The journalism world is now increasingly acknowledging that there is no such thing as completely objective reporting, since every reporter and every publication is speaking from a different perspective. There are never only two sides to a story, but rather an infinite amount that each person, publication and media outlet approaches differently.

So when looking into a piece of media, Roschke suggested doing a simple Google search, using some keywords that can direct your search. She said if something is happening, it’s likely multiple news organizations have already reported on the subject. 

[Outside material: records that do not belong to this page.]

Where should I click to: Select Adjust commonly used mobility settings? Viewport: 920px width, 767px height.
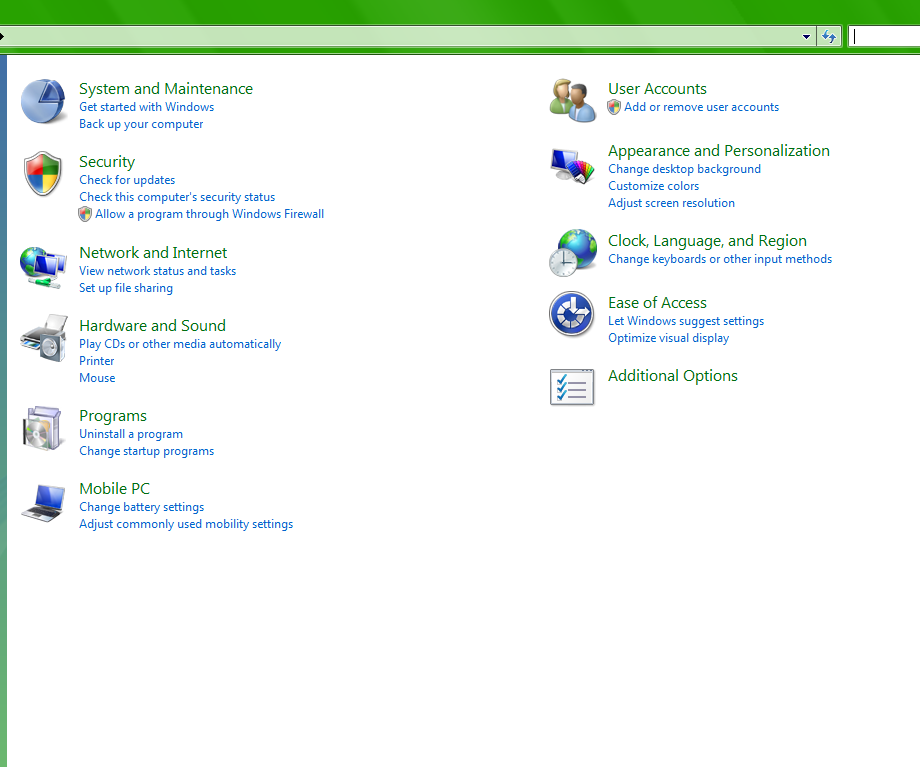186,523
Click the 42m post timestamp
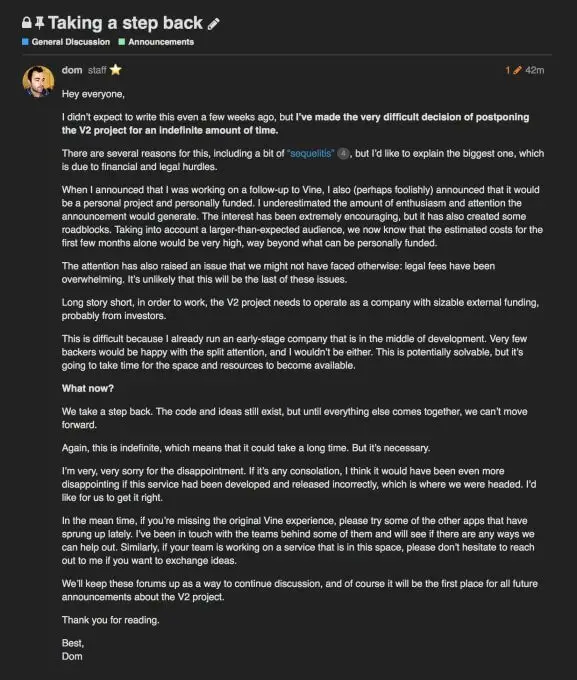The width and height of the screenshot is (577, 680). pyautogui.click(x=534, y=70)
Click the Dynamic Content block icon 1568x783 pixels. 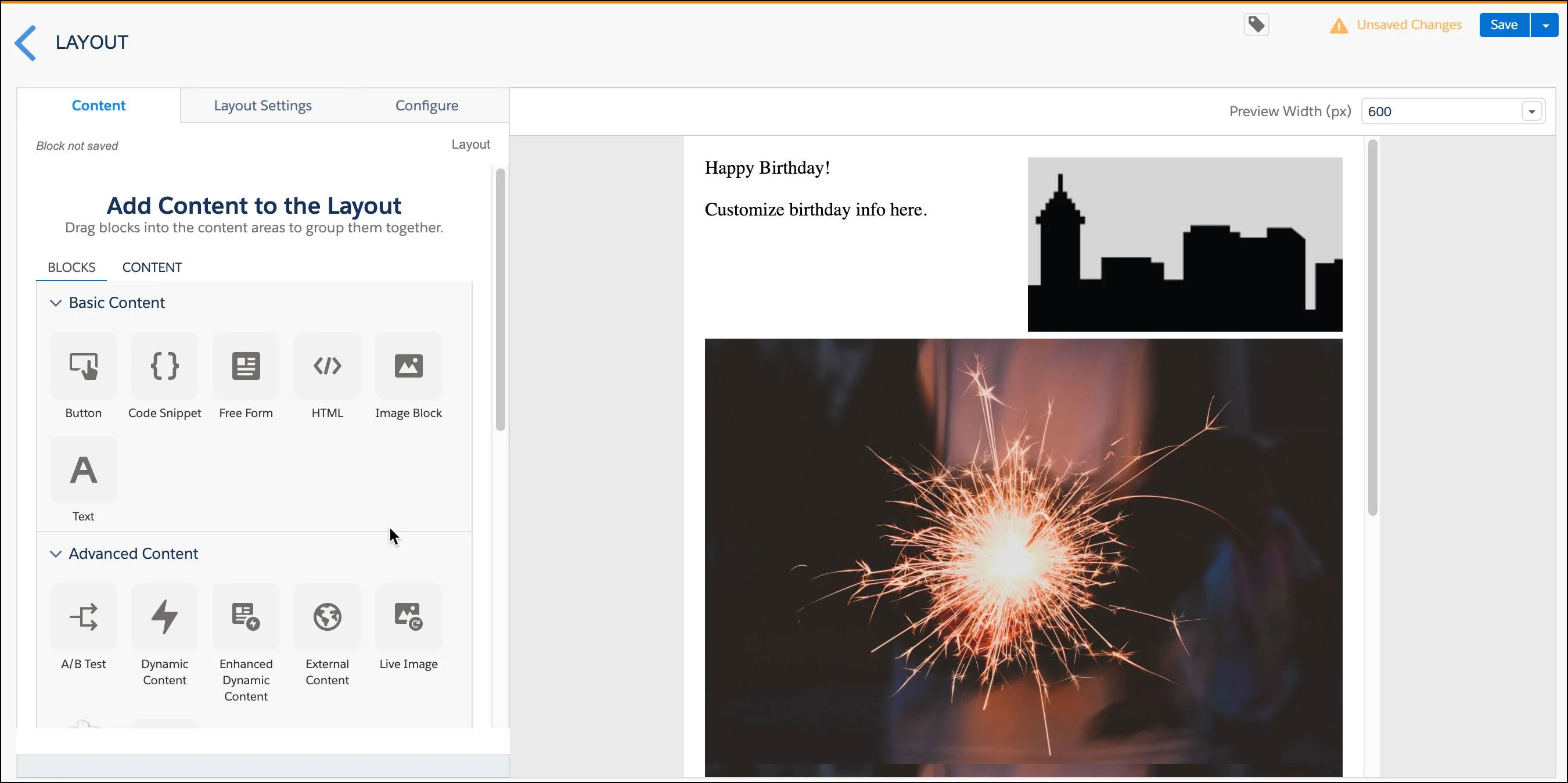[165, 617]

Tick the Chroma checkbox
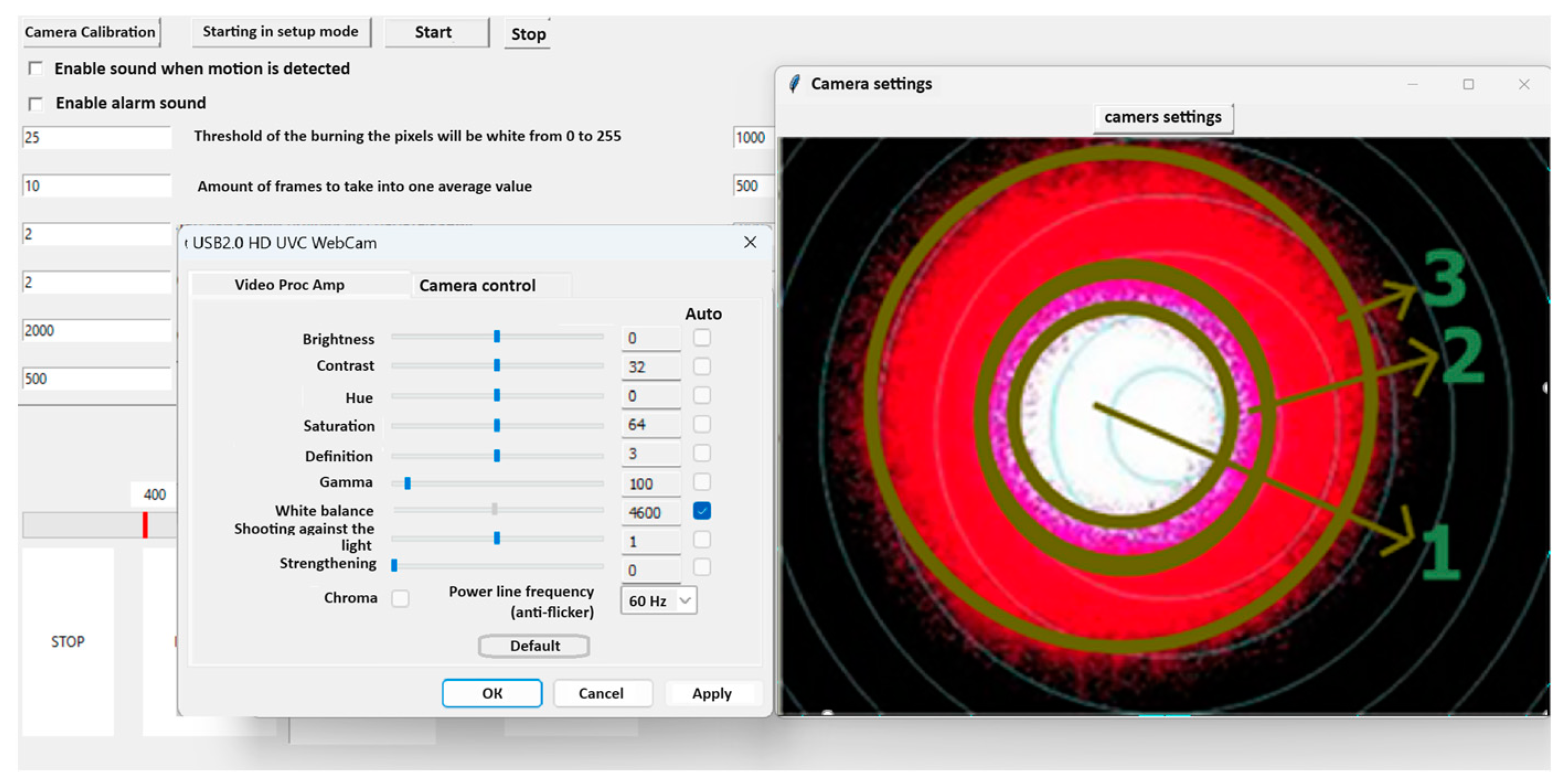[400, 599]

“You know, this can take 30 seconds, maybe a minute tops. and you’ve just given yourself that peace of mind without having to investigate every nook and cranny of everything, because you know, most people are not going to do that,” Roschke said.

This step takes the longest amount of time, finding what a bunch of other sources are saying about a topic and asking what else you want to know. Does this story about the queer experience fail to include queer voices? Does this video about elderly Black folks in nursing homes include the necessary data?

But as with every skill, with time you become faster and faster and more adept at figuring out what’s been said and what hasn’t.

 

Share, subscribe or ignore

 

If you’ve made it this far, the piece of media you’re critiquing is either impressively thorough or totally bogus. 

Now comes the fun part. With all the critical thinking you’ve done on the information, it is your decision what to do with it. 

“You know, what the, there’s a lot of power that’s been given to the consumer in today’s media structure, both because you have so much choice between different news and media outlets, and because you’ve never had greater ability to express what you think about what they’re doing,” Eric Deggans from NPR said. 

I like to simplify this step to three options:

  1. Share the information by posting on social media or engaging in conversations with your community.

 

  1. If you appreciate the work and want to support the publishers, subscribe to the content. News, videos, photos, shows, all of these forms of media cost money and time to produce. While paywalls can be frustrating or inaccessible for some, paying for content ensures that the content will continue and those working hard to produce it will get paid.

 

  1. If the information is bogus, sensational, or just fake, you can just plain ignore it. I usually chuckle a little and think to myself, “Wow, dodged that bullet. Now I’ll move to the next piece of media, or I’ll go play with my cat.”

 

“These spaces are really useful if we make them useful. These conversations are really productive if we let them be. And if we are engaging in that critical media conversation, we become better as a public; we become better as individuals,” Dr. Tara Pixley said. 

“When we don’t do that work, then the opposite becomes true. We don’t understand our world as well. We don’t understand each other as well. we don’t really know what’s happening. We feel scared, we feel alone. We feel confused all the time. Because we can’t determine what is real, what is factual, and what is important.”